Sami Osmakac’s life in the U.S. began about a dozen years ago, when he was 13 and his family immigrated to the U.S., according to a video he posted on YouTube. Those who know Osmakac said he mostly kept to himself as a high schooler who loved rap music and rapped about bombs and killing in a song he made with a friend. As he grew older, they said, he grew increasingly confrontational: One Tampa-area activist said Osmakac physically threatened him, and Osmakac was jailed on charges that he head-butted a Christian preacher as the two argued over religion outside a Lady Gaga concert.
Osmakac, 25, is now jailed on a federal charge of attempting to use a weapon of mass destruction and could face life in prison if convicted. U.S. authorities say he planned to use a car bomb, assault rifle and other explosives in an Islamist-inspired attack on various locations around Tampa, including a sheriff’s office.
His family in Florida has said the charges are untrue.
Family members told the AP that Osmakac was born in the village of Lubizde in Kosovo, a tiny hamlet of scattered houses near the Cursed Mountains, a row of snowcapped peaks that divide Kosovo from Albania. The area is home to many adherents to Sufism, a mystical Islamic order whose members often pray over the tombs of revered saints. The Osmakacs are followers of a Sufi sect that has its own shrine just outside the village. Kosovo’s tiny Roman Catholic minority also resides in the area, as the village next to Lubizde, Dedaj, is comprised entirely of Roman Catholic ethnic Albanians.
Osmakac spent his early years in a home shared among his father and two uncles, but difficult living conditions and simmering ethnic intolerance sent the family searching for prosperity elsewhere. Osmakac’s family, like many who fled, brought their traditional trade of baking to what are now Croatia and Bosnia, where they have remained since Yugoslavia’s break-up after a series of ethnic wars in the 1990s. Osmakac’s family was in Bosnia during the bloodiest of all those wars, which left more than 100,000 dead, and eventually fled to Germany and then the U.S.
As a child, Osmakac was “a quiet and fun boy,” said his aunt Time Osmankaj. She said his family regularly sent money home to relatives trying to eke out a living as the wars left those who remained extremely poor.
Osmankaj said the family returned to Kosovo, which declared its independence from Serbia in 2008, for visits during the summer months. But in recent years they noticed a change in Sami, who now grew a beard, donned religious garments, and was frequently accompanied by two devout Muslims from Albania and two from Bosnia. He also began to shun his relatives during his trips to Kosovo.

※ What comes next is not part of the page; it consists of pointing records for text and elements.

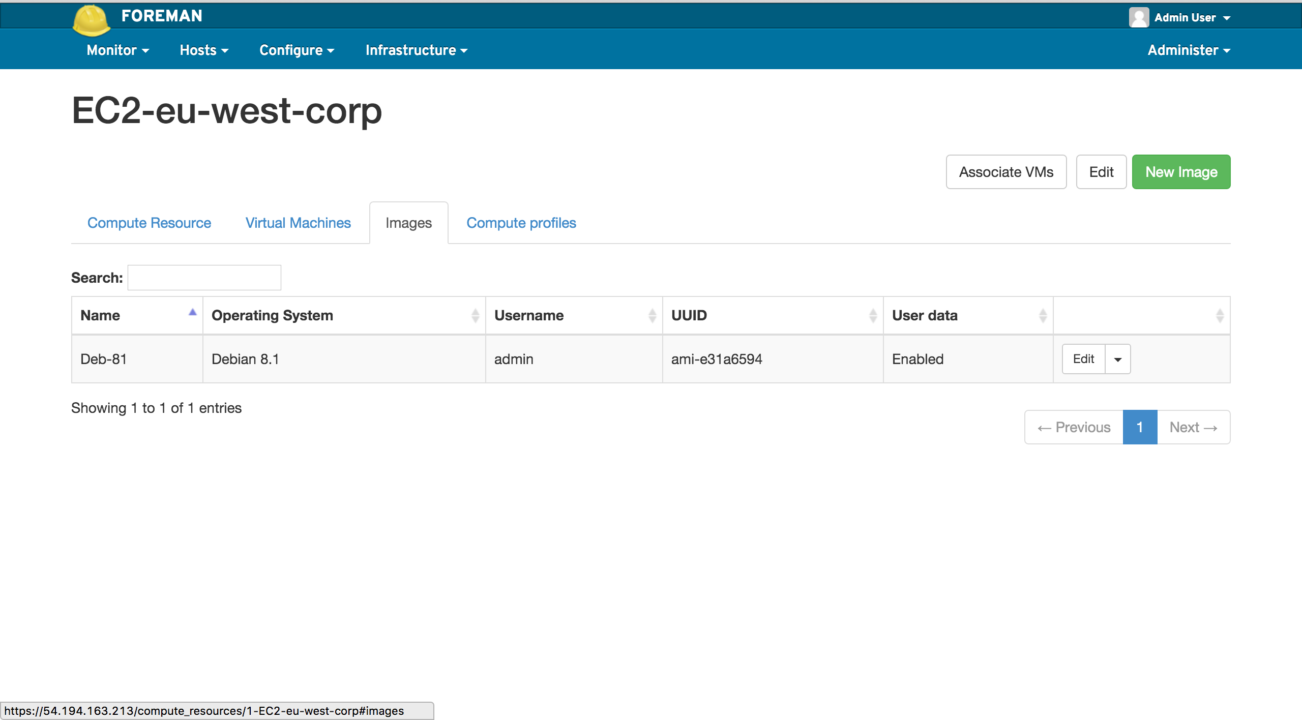
Task: Sort by User data column arrows
Action: pyautogui.click(x=1043, y=316)
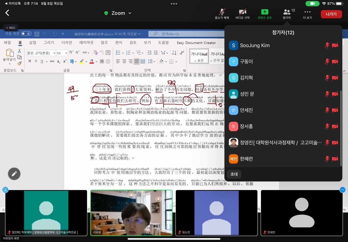Viewport: 348px width, 242px height.
Task: Click the yellow text highlight color
Action: click(82, 61)
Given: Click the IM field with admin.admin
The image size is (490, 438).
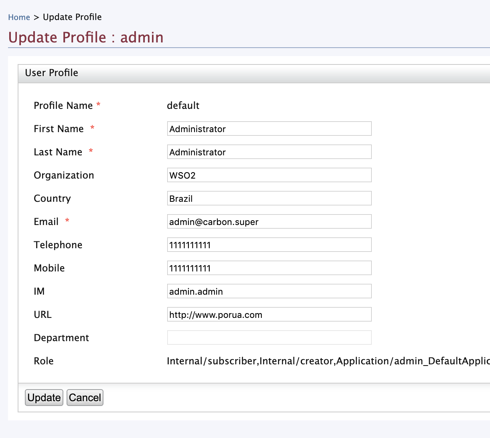Looking at the screenshot, I should (x=269, y=291).
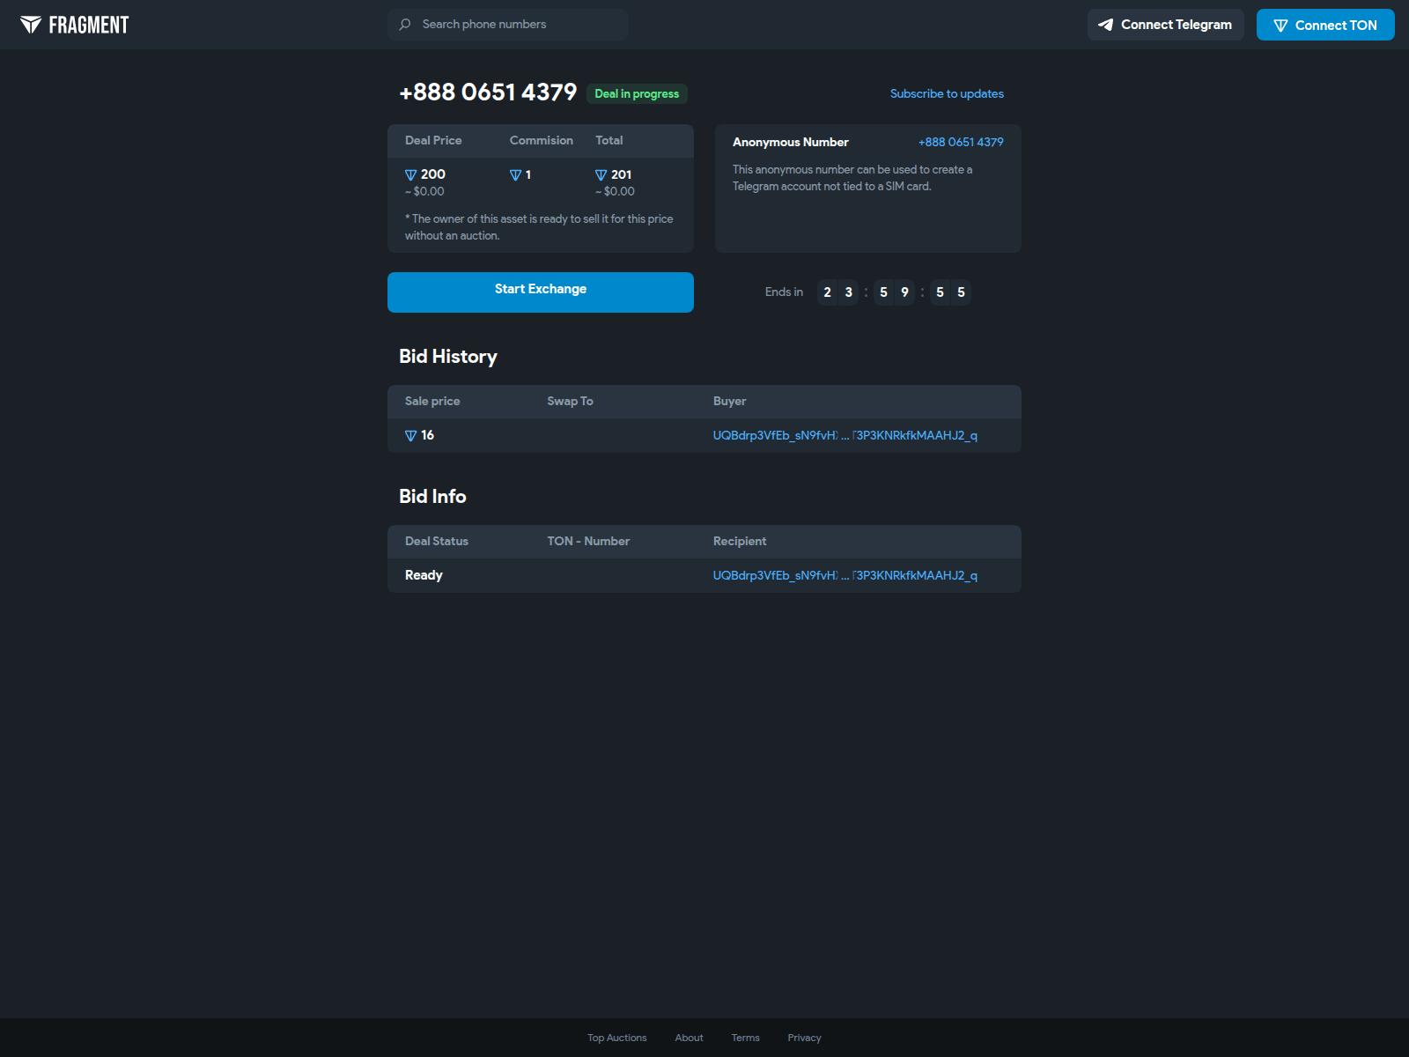Expand the Bid History section
The height and width of the screenshot is (1057, 1409).
coord(447,356)
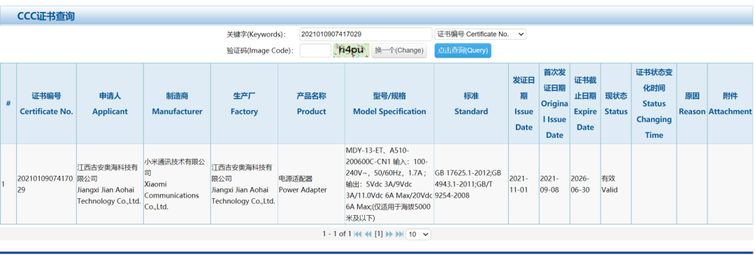Image resolution: width=755 pixels, height=255 pixels.
Task: Click the Attachment column header
Action: coord(730,104)
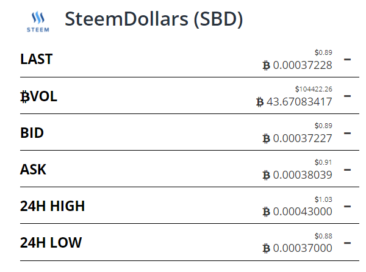
Task: Click the Bitcoin symbol in the VOL label
Action: click(x=25, y=96)
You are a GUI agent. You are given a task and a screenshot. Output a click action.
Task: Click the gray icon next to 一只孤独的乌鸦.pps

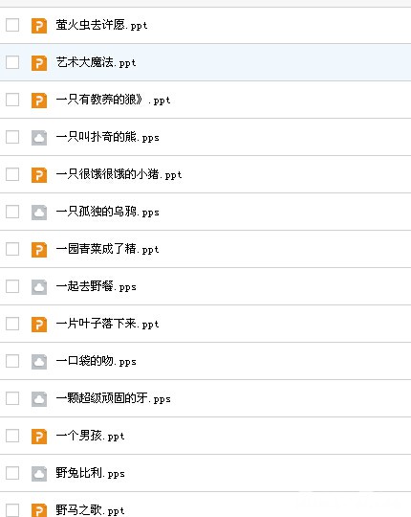(39, 212)
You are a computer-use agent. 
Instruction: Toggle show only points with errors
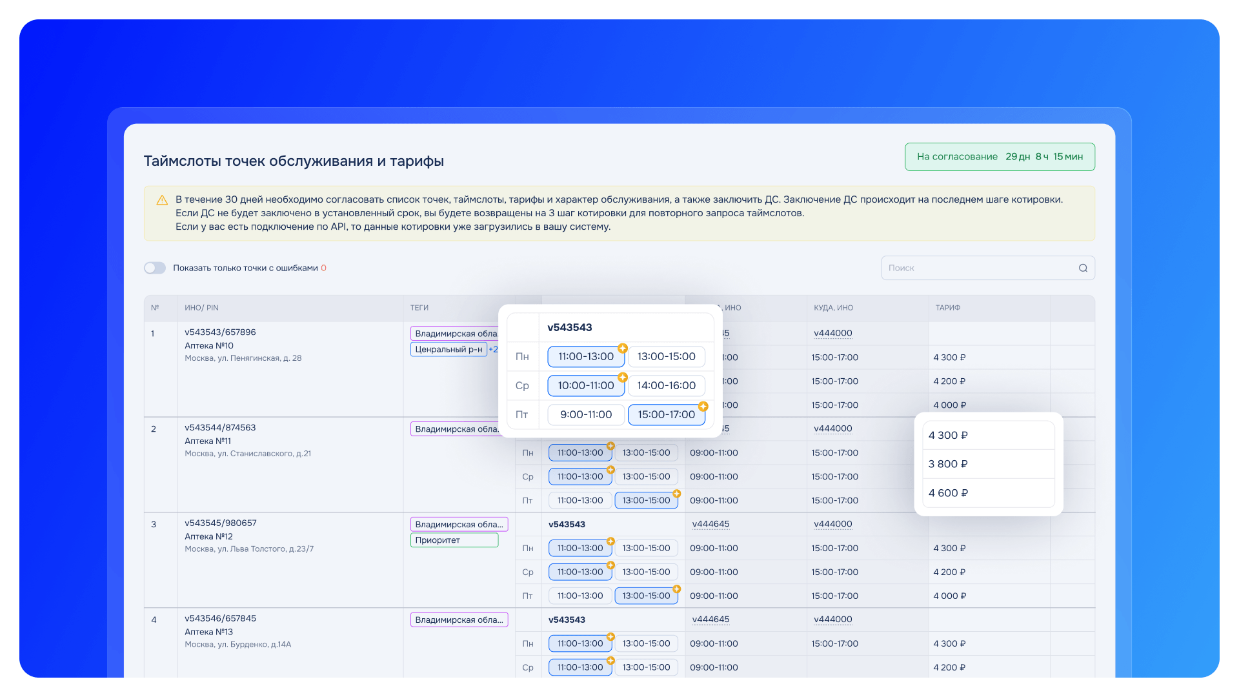coord(155,268)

His aunt said she learned of his last visit in October 2011 through neighbors and that she did not meet with him. Authorities in Kosovo have said he used those visits to meet with Islamic radicals there.
Islam came to Kosovo with the Ottoman conquest of the Balkans in the 15th century, but it had not grown political until more recently. For instance, hundreds of Muslims have taken to the streets to protest a ban imposed by Kosovo authorities on wearing headscarves in schools. Protesters also have demanded that new mosques be built to accommodate a growing number of faithful after a Roman Catholic cathedral was built last year in the center of the capital, Pristina.
The increase in religious tensions has raised concerns that U.S. soldiers serving as part of a NATO-led peacekeeping force could be targeted in attacks.